Halal Tinder’ helps men find second (or third) wife
A new dating app being dubbed the ‘Halal Tinder’ is helping men meet widows online who will become their second — or third — wife.
With many other dating apps such as Tinder banned or severely frowned upon in Gaza, the matchmaking app — Wesal — is the first of its kind, New York Times reports.
Since being introduced in March this year, it has already led to 160 weddings. More than half of these were men marrying their second or third wives.
Under Islamic law, it is legal for men to marry up to four wives.
Wesal founder Hashem Sheikha, 33, said the project supported polygamy, adding that many men died in Gaza fighting wars and were survived by their wives.
“We want to spread joy and connections between people” and help them with “finding love and peace after going through a lot of suffering,” he said.
These widows eventually wanted to remarry, often for financial stability, he added.
Reham Owda, a Gaza-based writer on women’s issues, told the New York Times women who lost their husbands in wars were left with “difficult lives and few options”, and many gave in to pressure to marry their late husband’s brother or someone from the same political party for financial stability.
For these reasons, the online service was positive because it allowed women to “choose” their next husband “without fear and pressure in this religious and patriarchal society”, she said.
Wesal not only helps widows but also those women who are divorced or never married.
When registering, users must complete an application with several questions which are traditionally important when choosing a spouse in Gaza tradition, such as place of residence, occupation, salary, marital status and the number of children.
They must also accept: “I swear by Allah the Great that all my information is accurate, and that I won’t use this website for entertainment.”
However, the site does not allow people to upload photos or chat online, to protect women and because it would be considered ‘haram’, which is forbidden under Islamic law.
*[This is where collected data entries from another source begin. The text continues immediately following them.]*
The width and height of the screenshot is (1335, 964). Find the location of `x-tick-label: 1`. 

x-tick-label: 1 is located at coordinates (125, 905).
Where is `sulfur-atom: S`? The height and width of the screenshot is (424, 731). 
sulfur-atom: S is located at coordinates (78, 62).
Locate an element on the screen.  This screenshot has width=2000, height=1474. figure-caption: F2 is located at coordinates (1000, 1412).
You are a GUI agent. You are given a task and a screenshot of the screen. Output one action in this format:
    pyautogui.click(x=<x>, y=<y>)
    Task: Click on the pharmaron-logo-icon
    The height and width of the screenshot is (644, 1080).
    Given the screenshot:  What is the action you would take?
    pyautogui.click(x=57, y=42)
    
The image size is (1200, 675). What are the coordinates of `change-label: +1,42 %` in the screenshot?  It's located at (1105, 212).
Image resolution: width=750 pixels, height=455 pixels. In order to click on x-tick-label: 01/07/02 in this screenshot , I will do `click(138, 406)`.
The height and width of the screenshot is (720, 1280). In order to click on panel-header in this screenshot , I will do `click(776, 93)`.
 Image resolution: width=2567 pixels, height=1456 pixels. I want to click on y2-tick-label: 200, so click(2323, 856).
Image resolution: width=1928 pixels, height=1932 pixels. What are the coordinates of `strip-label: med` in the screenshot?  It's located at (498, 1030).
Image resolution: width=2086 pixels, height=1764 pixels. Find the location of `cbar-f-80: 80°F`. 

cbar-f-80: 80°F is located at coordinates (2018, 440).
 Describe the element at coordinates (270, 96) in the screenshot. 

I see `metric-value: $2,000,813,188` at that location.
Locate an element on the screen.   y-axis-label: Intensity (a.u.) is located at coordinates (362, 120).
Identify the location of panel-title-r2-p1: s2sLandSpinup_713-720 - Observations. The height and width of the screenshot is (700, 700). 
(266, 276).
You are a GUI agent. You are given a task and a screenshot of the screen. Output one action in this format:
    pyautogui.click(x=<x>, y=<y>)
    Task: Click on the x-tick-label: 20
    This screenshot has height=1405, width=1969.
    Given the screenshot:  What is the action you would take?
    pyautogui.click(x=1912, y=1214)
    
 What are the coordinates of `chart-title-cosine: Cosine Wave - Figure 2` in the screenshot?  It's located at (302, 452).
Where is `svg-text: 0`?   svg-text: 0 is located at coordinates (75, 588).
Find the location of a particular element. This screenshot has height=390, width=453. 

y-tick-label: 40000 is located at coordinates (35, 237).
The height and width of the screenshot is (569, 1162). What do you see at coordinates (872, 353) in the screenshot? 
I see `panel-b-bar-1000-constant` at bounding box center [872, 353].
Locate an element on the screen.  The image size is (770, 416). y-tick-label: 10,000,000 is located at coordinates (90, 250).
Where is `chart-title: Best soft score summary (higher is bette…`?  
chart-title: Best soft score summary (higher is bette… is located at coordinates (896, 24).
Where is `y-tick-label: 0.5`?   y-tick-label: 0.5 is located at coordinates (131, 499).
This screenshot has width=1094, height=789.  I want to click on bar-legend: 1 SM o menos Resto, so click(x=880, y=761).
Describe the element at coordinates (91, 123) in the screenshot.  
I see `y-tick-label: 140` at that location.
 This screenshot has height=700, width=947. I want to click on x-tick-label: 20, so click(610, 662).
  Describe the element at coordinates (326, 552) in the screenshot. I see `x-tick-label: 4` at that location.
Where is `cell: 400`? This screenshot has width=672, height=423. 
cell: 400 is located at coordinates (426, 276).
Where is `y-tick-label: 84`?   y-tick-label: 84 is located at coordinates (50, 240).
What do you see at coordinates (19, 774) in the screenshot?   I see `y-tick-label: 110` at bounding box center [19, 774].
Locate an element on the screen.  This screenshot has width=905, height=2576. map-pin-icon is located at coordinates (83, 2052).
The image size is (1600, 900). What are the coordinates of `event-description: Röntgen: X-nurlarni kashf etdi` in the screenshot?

“We are the halal version of American dating websites,” he said, using the word that connotes what is acceptable under Islamic tradition.
Instead, once a man and a woman have exchanged ‘likes’, the man is given his prospective bride’s address and has up to 48 hours to propose, which is traditionally done over coffee at home.
Traditionally, a man and woman will marry via a khattaba — a woman who visits homes with the groom’s mother to search for brides.
She inspects a potential bride’s body shape, skin colour, teeth, hair and other physical features.
Then a groom’s family will ask to go to the bride’s family’s house for a cup of coffee and a proposal will likely follow.
Sheikha said he wanted to challenge these longstanding customs and give women more power to choose for themselves.
“Our website encourages them to search for husbands by themselves, to truly choose and say what they like in the man,” he said.
“We also fight old traditions that say divorced women should not get married.”
Ghada Abu Mustafa married his second wife Majdi, a war widow, after meeting on Wesel. He was looking for a widow without children, between 25 and 30, from southern Gaza. She was looking for a married man.
He told the New York Times: “She is beautiful and a widow of a martyr at the same time,” Mr Abu Mustafa said.
“When I get wealthy, I will marry the third wife.”